── EXTRACTED MATERIAL

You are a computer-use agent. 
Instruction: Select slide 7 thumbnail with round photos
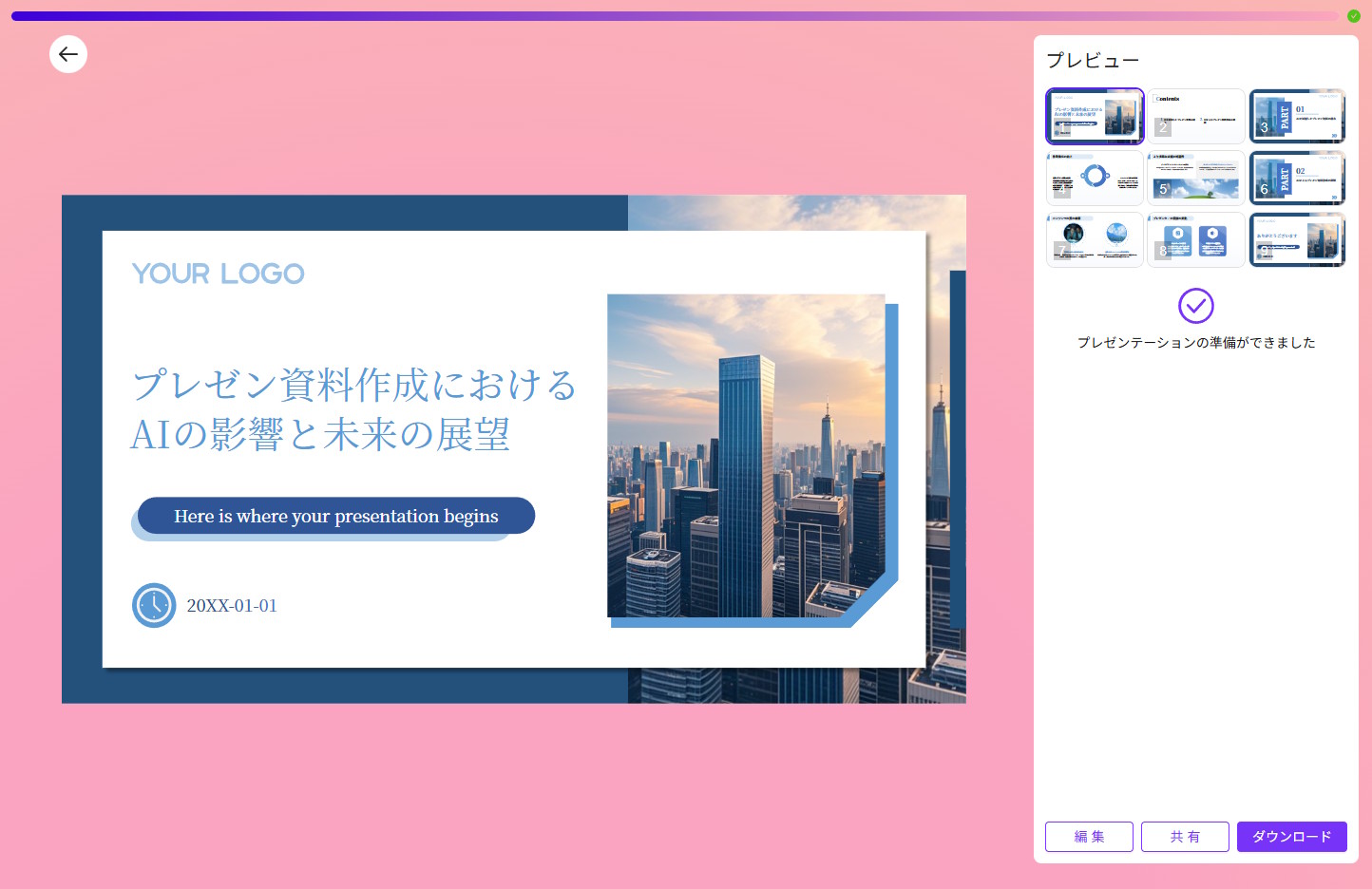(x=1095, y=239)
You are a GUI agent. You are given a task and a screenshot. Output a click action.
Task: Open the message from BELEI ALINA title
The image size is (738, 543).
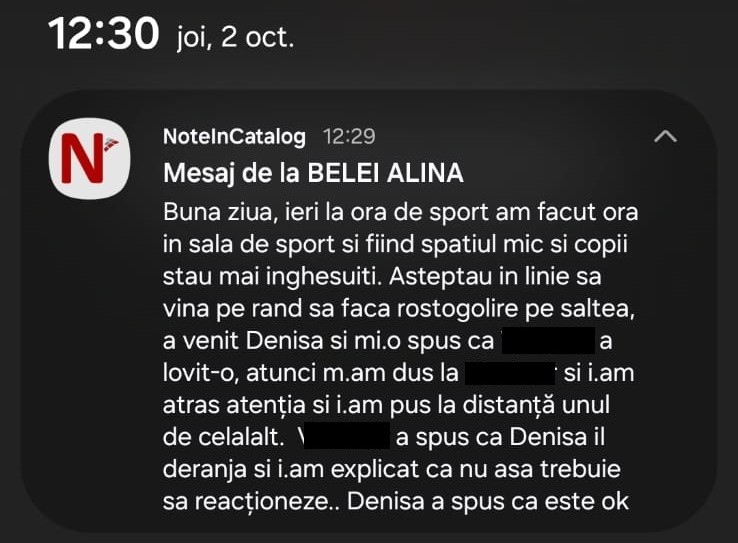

────
── EXTRACTED MATERIAL

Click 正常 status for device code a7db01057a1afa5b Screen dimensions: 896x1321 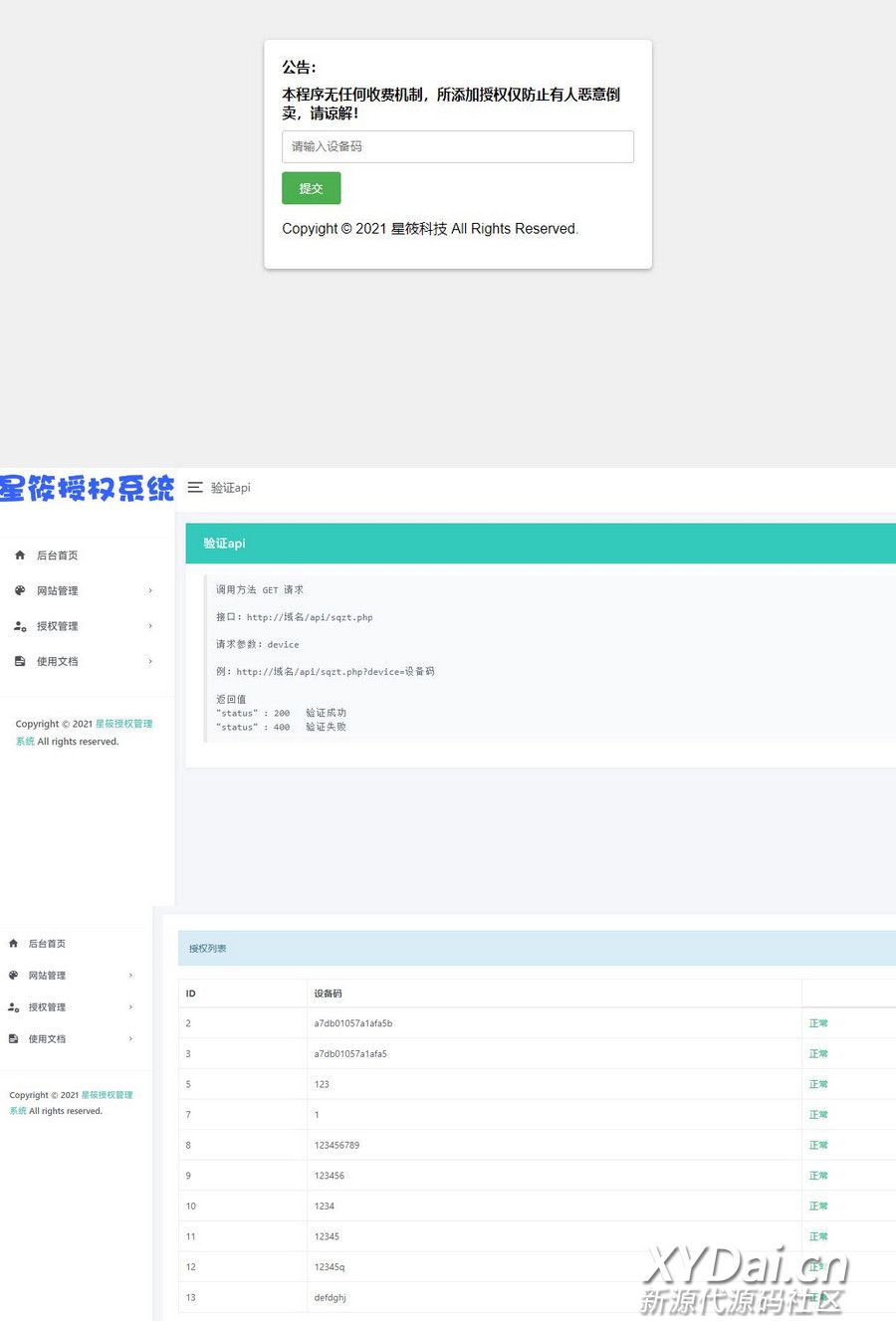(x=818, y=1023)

────
── EXTRACTED MATERIAL

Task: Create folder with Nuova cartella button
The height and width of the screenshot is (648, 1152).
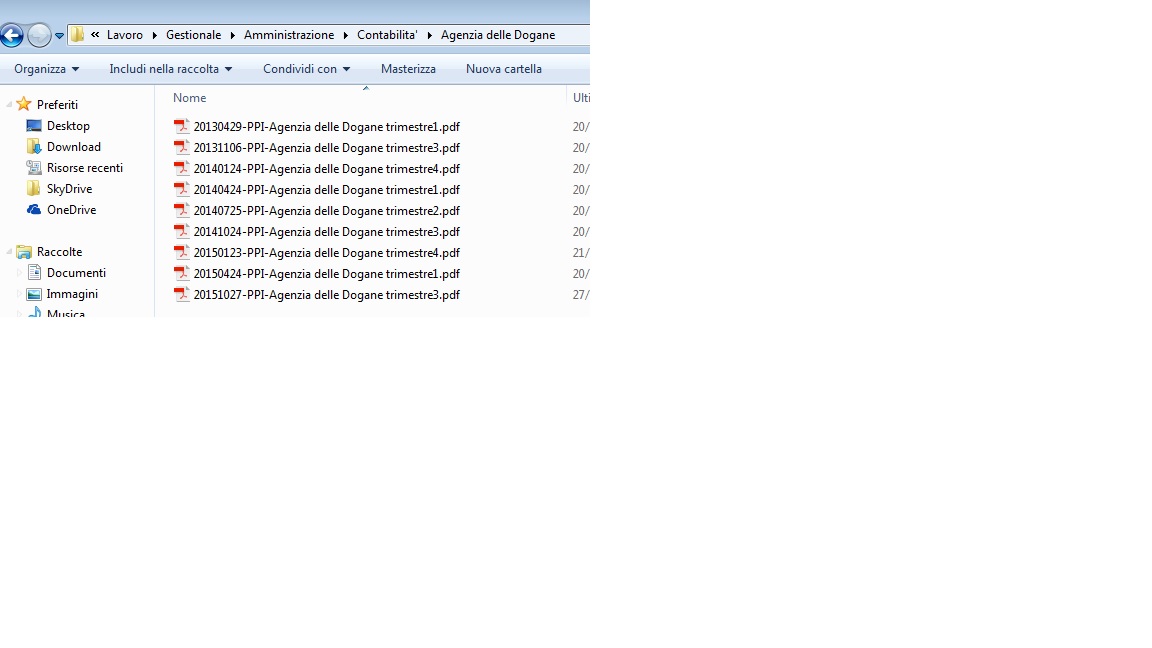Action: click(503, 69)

────

In the data above, take the line with "You are a computer-use agent.", the line with "The image size is (738, 543).", and every line between, and set them down exactly without pictures.

**RESULT:**
You are a computer-use agent. 
Instruction: Select slide 7 thumbnail with round photos
(x=1095, y=239)
You are a GUI agent. You are given a task and a screenshot. Output a click action.
Task: Open the message from BELEI ALINA title
The image size is (738, 543).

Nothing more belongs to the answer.